## EXERCISE A
Turn the stretch of entries from the first line through the line containing "Screen dimensions: 1293x669" into a Markdown table with the columns Row and Line, numbering each line and leaving out blank lines.

## SELECTED EXTRACT
******************************

# Working with processes and jobs
Unity helps teams move quickly from algorithm development and testing in Jupyter into large-scale processing with the Scaled Processing System (SPS). In order to do this, algorithms developed in Jupyter must be: 
1. Registered in the Application Catalog (see 1_working_with_applications.ipynb) as _Applications_, 
2. Deployed to an Application Deployment and Execution Service (ADES) in SPS where they are referred to as _Processes_, and then may be 
3. Run on the SPS as _Jobs_.

The intent of this tutorial is to help familiarize yourself with execution of code at scale using _Processes_ and _Jobs_. Unity provides users the ability to execute _Jobs_ to produce data. The steps below will showcase how a job is typically submitted to the Unity Platform.

## 0. Set up imports, predefined variables, and authentication

For this Tutorial we will make use of the Unity-Py client Python package.

### Imports

In [None]:
import requests
import time

from datetime import datetime
from IPython.display import JSON

from unity_py.unity import Unity
from unity_py.unity_services import UnityServices
from unity_py.resources.job_status import JobStatus

### Predefined Variables

In [None]:
unity = Unity()
process_service = unity.client(UnityServices.PROCESS_SERVICE)

### Print Unity Configuration

In [None]:
print(unity)

******************************

## SUPPLIED RECORDS
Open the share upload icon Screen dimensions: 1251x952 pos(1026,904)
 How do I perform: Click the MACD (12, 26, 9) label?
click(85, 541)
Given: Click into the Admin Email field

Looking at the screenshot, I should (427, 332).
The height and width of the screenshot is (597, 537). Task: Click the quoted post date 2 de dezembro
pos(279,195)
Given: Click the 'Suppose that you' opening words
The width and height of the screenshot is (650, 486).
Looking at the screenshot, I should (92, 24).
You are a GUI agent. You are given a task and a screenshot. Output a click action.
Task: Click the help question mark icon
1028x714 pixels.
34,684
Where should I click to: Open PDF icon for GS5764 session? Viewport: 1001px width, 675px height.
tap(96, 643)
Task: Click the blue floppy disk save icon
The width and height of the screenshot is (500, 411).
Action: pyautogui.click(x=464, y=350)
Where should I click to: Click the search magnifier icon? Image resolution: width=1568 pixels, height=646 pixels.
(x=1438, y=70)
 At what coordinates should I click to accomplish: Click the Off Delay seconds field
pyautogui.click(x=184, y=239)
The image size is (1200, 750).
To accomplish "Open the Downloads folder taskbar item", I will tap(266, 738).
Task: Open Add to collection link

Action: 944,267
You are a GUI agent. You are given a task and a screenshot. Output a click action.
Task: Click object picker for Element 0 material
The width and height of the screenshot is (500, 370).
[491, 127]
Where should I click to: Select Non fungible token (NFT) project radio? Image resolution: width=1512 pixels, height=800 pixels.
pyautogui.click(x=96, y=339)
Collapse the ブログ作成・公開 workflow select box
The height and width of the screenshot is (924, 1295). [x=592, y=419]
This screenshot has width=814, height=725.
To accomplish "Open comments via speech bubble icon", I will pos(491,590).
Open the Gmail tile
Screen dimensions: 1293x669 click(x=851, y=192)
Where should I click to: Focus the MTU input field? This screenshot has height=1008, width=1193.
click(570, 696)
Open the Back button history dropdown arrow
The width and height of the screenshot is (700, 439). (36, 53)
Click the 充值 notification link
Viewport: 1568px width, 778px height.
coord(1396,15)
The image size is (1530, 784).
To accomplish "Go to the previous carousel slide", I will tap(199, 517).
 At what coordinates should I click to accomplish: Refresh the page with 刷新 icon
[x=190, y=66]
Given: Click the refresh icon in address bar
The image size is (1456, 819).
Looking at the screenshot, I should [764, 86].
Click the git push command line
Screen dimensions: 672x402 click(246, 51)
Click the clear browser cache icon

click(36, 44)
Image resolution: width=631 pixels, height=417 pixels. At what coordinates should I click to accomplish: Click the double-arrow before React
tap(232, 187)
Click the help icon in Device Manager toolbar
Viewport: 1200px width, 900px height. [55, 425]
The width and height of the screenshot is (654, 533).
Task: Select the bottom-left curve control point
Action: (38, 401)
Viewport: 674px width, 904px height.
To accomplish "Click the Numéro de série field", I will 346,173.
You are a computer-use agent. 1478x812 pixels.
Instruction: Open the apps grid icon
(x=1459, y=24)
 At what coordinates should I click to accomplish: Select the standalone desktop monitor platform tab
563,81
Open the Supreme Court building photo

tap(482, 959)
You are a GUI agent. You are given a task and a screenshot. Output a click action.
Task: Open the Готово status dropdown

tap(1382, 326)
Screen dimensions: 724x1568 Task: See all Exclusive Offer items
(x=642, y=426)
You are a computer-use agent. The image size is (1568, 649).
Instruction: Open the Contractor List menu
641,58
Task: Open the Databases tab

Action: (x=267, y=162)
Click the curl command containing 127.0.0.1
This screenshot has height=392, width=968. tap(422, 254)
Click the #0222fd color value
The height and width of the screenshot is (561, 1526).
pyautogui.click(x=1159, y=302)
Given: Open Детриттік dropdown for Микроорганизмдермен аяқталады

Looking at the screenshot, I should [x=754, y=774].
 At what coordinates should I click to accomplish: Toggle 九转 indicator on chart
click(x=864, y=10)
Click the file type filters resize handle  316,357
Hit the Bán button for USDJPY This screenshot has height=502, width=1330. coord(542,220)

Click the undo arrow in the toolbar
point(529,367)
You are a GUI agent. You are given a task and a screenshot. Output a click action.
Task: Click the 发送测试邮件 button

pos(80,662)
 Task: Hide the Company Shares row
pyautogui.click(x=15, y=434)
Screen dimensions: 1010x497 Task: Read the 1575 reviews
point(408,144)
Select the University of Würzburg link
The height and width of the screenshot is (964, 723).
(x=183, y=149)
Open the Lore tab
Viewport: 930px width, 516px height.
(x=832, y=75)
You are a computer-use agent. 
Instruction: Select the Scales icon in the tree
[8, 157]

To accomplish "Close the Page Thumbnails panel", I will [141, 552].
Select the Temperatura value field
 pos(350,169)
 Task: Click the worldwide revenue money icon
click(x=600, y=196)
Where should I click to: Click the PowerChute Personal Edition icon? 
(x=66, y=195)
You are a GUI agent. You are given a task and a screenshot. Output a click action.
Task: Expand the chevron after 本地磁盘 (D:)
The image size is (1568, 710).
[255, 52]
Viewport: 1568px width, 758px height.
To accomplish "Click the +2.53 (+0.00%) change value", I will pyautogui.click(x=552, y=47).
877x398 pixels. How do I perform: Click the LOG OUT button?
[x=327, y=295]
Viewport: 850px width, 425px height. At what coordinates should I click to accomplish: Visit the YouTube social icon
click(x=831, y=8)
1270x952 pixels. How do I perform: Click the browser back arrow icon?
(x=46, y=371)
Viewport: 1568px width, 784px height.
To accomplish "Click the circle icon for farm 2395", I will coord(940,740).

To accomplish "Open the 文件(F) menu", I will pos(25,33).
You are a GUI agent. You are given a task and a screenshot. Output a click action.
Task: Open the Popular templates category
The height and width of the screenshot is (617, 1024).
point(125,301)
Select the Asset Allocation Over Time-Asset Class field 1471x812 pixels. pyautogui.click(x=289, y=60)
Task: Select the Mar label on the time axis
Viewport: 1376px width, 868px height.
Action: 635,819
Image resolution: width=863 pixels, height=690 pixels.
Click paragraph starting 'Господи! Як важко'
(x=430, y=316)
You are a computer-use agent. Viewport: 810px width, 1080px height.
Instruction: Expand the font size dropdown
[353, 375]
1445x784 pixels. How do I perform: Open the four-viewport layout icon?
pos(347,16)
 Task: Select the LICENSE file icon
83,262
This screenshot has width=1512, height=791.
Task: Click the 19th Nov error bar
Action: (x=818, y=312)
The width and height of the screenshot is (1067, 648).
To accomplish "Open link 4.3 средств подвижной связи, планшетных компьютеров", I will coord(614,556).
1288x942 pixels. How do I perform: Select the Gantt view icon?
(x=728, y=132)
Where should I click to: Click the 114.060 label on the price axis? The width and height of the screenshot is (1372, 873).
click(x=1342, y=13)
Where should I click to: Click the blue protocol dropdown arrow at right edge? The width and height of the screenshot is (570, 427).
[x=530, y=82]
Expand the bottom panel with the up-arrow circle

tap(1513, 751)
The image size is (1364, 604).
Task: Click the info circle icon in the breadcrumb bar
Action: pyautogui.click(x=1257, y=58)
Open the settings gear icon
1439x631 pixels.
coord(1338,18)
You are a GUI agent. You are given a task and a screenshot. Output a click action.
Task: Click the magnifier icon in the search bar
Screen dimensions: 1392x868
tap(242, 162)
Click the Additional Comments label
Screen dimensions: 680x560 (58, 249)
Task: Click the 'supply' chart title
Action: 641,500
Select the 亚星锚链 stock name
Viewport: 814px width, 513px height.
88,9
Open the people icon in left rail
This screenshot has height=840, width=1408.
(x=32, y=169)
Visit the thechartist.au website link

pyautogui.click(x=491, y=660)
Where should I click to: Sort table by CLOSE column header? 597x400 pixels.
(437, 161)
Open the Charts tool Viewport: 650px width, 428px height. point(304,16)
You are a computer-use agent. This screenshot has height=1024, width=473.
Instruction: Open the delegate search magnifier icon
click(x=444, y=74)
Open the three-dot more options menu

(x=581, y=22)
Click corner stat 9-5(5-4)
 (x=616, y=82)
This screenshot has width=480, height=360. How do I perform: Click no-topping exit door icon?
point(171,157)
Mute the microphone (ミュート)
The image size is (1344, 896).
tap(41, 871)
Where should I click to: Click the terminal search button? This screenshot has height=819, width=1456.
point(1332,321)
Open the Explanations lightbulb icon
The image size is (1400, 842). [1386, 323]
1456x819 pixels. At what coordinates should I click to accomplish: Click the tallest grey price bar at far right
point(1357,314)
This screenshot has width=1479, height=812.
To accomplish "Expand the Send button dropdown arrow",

******************************

## EXERCISE B
Reproduce the stretch of the tutorial on processes and jobs from "from unity_py.unity import" through "unity = Unity()", switching "JobStatus" to "JobState".

## TASK RESPONSE A
| Row | Line |
|---|---|
| 1 | Open the share upload icon Screen dimensions: 1251x952 pos(1026,904) |
| 2 |  How do I perform: Click the MACD (12, 26, 9) label? |
| 3 | click(85, 541) |
| 4 | Given: Click into the Admin Email field |
| 5 | Looking at the screenshot, I should (427, 332). |
| 6 | The height and width of the screenshot is (597, 537). Task: Click the quoted post date 2 de dezembro |
| 7 | pos(279,195) |
| 8 | Given: Click the 'Suppose that you' opening words |
| 9 | The width and height of the screenshot is (650, 486). |
| 10 | Looking at the screenshot, I should (92, 24). |
| 11 | You are a GUI agent. You are given a task and a screenshot. Output a click action. |
| 12 | Task: Click the help question mark icon |
| 13 | 1028x714 pixels. |
| 14 | 34,684 |
| 15 | Where should I click to: Open PDF icon for GS5764 session? Viewport: 1001px width, 675px height. |
| 16 | tap(96, 643) |
| 17 | Task: Click the blue floppy disk save icon |
| 18 | The width and height of the screenshot is (500, 411). |
| 19 | Action: pyautogui.click(x=464, y=350) |
| 20 | Where should I click to: Click the search magnifier icon? Image resolution: width=1568 pixels, height=646 pixels. |
| 21 | (x=1438, y=70) |
| 22 |  At what coordinates should I click to accomplish: Click the Off Delay seconds field |
| 23 | pyautogui.click(x=184, y=239) |
| 24 | The image size is (1200, 750). |
| 25 | To accomplish "Open the Downloads folder taskbar item", I will tap(266, 738). |
| 26 | Task: Open Add to collection link |
| 27 | Action: 944,267 |
| 28 | You are a GUI agent. You are given a task and a screenshot. Output a click action. |
| 29 | Task: Click object picker for Element 0 material |
| 30 | The width and height of the screenshot is (500, 370). |
| 31 | [491, 127] |
| 32 | Where should I click to: Select Non fungible token (NFT) project radio? Image resolution: width=1512 pixels, height=800 pixels. |
| 33 | pyautogui.click(x=96, y=339) |
| 34 | Collapse the ブログ作成・公開 workflow select box |
| 35 | The height and width of the screenshot is (924, 1295). [x=592, y=419] |
| 36 | This screenshot has width=814, height=725. |
| 37 | To accomplish "Open comments via speech bubble icon", I will pos(491,590). |
| 38 | Open the Gmail tile |
| 39 | Screen dimensions: 1293x669 click(x=851, y=192) |

## TASK RESPONSE B
from unity_py.unity import Unity
from unity_py.unity_services import UnityServices
from unity_py.resources.job_status import JobState

### Predefined Variables

In [None]:
unity = Unity()